For future quantitative studies of K. paulula, we recommend using the AC-DC electropenetrograph (Backus and Bennett 2009), so that a researcher can tailor the settings to the insect. As a result of this study, we propose that the K. paulula inherent resistance level is 10⁷ Ohms, at which setting a researcher would find the best balance of R and emf components. However, because the proposed X. fastidiosa inoculation waveforms during X wave phase are important for quantitative studies and are emf-dominated, we recommend using 10⁸ Ohms as the Ri level for future vector research. Use of an applied voltage level of 25–30 mV AC will retain some R components such as biphasic waveform polarity. Also, 10⁸ Ohms is advantageous because it will allow the researcher to distinguish between B1p and XC1 at the end of pathway phase. We do not recommend use of DC, especially at Ri 10⁹ Ohms, because of possible negative effects on stylet probing (Backus et al. 2018, Cervantes and Backus 2018). Also, it is very difficult to distinguish between B1p and XC1 at that Ri level. However, if DC must be used (especially at 10⁹ Ohms as with the DC system), then it is crucial that the applied voltage level be kept below 20 mV via checking the output voltage from the monitor with a high-quality volt-ohm-meter.
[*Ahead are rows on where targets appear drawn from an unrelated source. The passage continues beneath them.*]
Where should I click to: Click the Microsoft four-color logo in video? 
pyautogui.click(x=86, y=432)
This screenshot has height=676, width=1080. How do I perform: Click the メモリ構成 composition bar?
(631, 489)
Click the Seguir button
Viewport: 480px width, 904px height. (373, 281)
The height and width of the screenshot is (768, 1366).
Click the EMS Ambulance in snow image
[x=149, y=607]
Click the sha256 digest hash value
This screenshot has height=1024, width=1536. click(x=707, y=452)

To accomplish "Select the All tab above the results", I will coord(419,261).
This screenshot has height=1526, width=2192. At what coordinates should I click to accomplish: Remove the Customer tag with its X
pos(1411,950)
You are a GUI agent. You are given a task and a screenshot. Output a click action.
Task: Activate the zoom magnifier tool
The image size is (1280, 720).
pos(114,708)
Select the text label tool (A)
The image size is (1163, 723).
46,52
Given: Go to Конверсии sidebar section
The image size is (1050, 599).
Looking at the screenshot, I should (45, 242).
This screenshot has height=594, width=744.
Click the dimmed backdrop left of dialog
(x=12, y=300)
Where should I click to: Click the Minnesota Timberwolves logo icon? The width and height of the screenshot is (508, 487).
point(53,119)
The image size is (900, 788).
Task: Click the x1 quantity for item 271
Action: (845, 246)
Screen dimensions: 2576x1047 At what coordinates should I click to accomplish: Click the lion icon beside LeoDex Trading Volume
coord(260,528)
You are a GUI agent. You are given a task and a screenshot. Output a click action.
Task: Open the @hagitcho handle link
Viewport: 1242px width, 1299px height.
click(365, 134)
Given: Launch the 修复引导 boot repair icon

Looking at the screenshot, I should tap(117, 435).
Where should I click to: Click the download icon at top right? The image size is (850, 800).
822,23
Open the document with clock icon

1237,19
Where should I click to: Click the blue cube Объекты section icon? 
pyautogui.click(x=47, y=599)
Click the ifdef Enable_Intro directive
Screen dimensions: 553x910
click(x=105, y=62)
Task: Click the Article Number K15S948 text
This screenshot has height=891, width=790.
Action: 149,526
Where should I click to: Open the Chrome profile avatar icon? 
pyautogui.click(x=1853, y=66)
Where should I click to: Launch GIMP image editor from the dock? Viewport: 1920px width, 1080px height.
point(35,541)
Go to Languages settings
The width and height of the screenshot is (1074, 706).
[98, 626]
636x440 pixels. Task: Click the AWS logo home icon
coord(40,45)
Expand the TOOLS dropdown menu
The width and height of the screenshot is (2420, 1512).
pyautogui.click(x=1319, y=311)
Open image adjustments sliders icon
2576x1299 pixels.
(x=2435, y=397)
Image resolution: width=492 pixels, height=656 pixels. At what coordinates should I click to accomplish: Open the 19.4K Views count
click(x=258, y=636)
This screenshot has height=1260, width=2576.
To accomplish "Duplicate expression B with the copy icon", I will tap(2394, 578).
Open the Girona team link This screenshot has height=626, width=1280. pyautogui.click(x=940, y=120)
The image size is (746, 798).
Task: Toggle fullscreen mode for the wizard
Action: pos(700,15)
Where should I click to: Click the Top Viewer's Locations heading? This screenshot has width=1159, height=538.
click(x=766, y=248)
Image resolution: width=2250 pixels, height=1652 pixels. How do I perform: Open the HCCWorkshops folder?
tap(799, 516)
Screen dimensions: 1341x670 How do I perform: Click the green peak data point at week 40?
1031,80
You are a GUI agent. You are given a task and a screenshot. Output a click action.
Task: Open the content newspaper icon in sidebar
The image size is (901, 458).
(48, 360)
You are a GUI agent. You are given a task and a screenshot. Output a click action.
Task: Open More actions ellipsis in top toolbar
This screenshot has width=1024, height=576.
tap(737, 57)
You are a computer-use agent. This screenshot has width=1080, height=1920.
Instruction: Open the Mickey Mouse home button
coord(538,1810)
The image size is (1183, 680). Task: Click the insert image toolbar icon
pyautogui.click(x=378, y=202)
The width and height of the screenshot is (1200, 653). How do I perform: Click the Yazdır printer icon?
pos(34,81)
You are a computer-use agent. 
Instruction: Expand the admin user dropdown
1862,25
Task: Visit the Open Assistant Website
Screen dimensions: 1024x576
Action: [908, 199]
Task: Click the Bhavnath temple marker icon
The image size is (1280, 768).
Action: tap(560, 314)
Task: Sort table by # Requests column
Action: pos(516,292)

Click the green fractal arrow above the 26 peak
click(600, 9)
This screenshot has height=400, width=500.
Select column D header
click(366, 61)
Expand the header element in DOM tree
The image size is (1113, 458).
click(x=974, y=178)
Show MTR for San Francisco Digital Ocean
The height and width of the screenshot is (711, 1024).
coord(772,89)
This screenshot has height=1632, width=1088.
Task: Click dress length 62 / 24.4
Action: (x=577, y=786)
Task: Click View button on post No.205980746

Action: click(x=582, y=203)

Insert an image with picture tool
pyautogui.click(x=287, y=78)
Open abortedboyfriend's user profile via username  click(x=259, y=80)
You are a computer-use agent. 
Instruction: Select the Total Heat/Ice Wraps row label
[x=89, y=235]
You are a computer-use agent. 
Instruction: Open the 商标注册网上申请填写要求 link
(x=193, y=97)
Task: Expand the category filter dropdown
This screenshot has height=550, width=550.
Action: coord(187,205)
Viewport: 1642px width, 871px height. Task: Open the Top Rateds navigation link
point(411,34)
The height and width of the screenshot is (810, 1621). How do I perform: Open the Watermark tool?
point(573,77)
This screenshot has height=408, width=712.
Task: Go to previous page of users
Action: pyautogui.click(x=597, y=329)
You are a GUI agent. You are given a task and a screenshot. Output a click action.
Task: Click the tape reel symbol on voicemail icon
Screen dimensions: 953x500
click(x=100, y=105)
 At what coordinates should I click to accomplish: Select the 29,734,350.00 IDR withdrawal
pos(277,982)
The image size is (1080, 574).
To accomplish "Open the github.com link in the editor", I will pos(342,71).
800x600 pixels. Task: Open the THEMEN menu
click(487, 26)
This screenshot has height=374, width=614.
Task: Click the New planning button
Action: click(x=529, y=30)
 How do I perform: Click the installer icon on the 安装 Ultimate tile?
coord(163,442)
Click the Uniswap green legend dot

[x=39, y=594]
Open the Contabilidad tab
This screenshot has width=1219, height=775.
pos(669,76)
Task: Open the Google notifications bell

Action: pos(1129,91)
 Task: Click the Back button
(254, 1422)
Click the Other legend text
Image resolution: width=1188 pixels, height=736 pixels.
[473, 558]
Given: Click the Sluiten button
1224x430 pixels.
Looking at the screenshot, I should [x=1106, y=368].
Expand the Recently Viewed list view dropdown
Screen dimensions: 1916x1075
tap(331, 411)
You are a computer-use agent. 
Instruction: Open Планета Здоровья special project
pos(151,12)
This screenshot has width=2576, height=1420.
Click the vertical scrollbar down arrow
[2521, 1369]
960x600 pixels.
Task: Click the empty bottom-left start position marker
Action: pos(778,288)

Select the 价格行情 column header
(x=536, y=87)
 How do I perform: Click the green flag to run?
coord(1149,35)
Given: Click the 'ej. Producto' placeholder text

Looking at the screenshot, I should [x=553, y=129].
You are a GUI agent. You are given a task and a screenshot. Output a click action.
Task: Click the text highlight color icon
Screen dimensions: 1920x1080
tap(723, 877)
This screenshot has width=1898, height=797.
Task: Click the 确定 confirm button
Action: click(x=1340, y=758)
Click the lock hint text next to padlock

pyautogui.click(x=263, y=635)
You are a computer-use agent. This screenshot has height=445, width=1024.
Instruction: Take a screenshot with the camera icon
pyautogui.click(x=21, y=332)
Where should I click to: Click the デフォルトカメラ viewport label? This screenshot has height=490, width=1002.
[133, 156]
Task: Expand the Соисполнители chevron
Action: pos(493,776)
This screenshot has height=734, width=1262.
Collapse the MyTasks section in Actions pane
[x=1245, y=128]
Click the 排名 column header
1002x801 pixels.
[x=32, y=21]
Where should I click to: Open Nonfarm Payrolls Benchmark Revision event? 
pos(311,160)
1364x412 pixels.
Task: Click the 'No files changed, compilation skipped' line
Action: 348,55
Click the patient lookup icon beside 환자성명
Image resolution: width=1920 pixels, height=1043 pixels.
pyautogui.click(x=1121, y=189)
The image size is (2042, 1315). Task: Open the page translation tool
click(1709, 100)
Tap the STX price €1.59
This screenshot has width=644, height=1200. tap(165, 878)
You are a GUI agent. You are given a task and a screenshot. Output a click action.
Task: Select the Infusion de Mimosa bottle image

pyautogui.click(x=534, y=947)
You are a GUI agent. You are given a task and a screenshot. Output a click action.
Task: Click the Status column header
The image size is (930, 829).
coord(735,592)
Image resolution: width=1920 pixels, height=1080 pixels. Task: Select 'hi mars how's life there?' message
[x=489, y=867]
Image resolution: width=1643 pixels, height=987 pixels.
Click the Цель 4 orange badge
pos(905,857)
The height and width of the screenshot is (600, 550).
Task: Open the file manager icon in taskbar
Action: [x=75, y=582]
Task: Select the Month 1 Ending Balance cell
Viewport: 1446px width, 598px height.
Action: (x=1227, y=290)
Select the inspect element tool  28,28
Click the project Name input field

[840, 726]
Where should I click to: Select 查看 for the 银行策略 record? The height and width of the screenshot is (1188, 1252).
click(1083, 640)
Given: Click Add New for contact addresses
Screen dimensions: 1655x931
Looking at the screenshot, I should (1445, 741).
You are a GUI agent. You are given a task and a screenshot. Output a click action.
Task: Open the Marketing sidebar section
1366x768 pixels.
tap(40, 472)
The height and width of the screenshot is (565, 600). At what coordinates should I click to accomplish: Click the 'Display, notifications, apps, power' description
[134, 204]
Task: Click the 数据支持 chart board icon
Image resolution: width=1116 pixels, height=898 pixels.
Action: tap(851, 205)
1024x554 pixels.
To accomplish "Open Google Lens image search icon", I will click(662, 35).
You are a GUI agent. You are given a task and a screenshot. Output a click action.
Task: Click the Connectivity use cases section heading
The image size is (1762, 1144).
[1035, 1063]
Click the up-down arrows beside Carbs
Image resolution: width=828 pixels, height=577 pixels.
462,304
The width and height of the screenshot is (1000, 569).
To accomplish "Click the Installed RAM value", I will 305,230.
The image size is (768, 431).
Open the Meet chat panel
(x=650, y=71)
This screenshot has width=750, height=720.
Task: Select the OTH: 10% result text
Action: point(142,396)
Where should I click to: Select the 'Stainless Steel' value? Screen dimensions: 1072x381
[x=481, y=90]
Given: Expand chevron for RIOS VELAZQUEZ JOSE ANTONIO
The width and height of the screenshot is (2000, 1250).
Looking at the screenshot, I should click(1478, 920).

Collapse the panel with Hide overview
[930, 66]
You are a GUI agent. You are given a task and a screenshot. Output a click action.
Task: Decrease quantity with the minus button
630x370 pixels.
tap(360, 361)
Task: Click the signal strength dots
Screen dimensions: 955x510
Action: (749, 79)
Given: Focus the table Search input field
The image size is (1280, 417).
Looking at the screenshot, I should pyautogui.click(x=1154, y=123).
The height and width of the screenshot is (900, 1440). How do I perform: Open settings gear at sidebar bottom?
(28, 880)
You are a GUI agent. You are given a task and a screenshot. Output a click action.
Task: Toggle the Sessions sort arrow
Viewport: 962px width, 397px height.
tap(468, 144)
Relative consistency of waveform appearances across several species of sharpshooter leafhoppers (Cicadellidae: Cicadellinae) as well as spittlebugs (Aphrophoridae) supports that biological meanings of sharpshooter waveforms can be applied to all species within the group. Thus, the potential of EPG technology for X. fastidiosa vectors now has been thoroughly demonstrated. It will be a powerful tool for the biosecurity of countries in the potential invasion zone of X. fastidiosa.